● TASK DESCRIPTION
After finding the line that contains "You are a computer-use", reproduce it and each line below it through the end of the listing, exactly, with nothing added.

Segment Start: SUPPLIED DATA

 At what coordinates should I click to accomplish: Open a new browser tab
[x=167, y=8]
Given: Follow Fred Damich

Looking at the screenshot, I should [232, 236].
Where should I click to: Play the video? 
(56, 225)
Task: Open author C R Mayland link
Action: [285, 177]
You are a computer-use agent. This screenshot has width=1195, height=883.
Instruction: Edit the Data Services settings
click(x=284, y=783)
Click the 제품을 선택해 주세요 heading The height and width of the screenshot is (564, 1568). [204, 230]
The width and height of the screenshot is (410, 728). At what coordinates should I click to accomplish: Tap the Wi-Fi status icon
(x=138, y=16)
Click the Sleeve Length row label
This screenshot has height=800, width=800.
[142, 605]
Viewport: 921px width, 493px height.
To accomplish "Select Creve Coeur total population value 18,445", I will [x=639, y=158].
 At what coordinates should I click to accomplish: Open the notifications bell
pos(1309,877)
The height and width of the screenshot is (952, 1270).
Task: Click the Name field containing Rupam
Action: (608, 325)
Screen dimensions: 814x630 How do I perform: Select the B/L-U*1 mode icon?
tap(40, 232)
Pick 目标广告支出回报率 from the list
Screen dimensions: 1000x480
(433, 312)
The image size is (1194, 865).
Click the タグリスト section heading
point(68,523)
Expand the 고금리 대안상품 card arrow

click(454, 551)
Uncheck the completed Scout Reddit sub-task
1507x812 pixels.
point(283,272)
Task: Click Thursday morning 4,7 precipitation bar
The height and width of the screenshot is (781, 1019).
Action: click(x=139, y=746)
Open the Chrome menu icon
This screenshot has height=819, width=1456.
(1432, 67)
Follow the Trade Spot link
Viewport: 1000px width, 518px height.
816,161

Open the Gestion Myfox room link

Segment End: SUPPLIED DATA

● OUTPUT OF THE TASK
You are a computer-use agent. This screenshot has width=1195, height=883.
Instruction: Edit the Data Services settings
click(x=284, y=783)
Click the 제품을 선택해 주세요 heading The height and width of the screenshot is (564, 1568). [204, 230]
The width and height of the screenshot is (410, 728). At what coordinates should I click to accomplish: Tap the Wi-Fi status icon
(x=138, y=16)
Click the Sleeve Length row label
This screenshot has height=800, width=800.
[142, 605]
Viewport: 921px width, 493px height.
To accomplish "Select Creve Coeur total population value 18,445", I will [x=639, y=158].
 At what coordinates should I click to accomplish: Open the notifications bell
pos(1309,877)
The height and width of the screenshot is (952, 1270).
Task: Click the Name field containing Rupam
Action: (608, 325)
Screen dimensions: 814x630 How do I perform: Select the B/L-U*1 mode icon?
tap(40, 232)
Pick 目标广告支出回报率 from the list
Screen dimensions: 1000x480
(433, 312)
The image size is (1194, 865).
Click the タグリスト section heading
point(68,523)
Expand the 고금리 대안상품 card arrow

click(454, 551)
Uncheck the completed Scout Reddit sub-task
1507x812 pixels.
point(283,272)
Task: Click Thursday morning 4,7 precipitation bar
The height and width of the screenshot is (781, 1019).
Action: click(x=139, y=746)
Open the Chrome menu icon
This screenshot has height=819, width=1456.
(1432, 67)
Follow the Trade Spot link
Viewport: 1000px width, 518px height.
816,161

Open the Gestion Myfox room link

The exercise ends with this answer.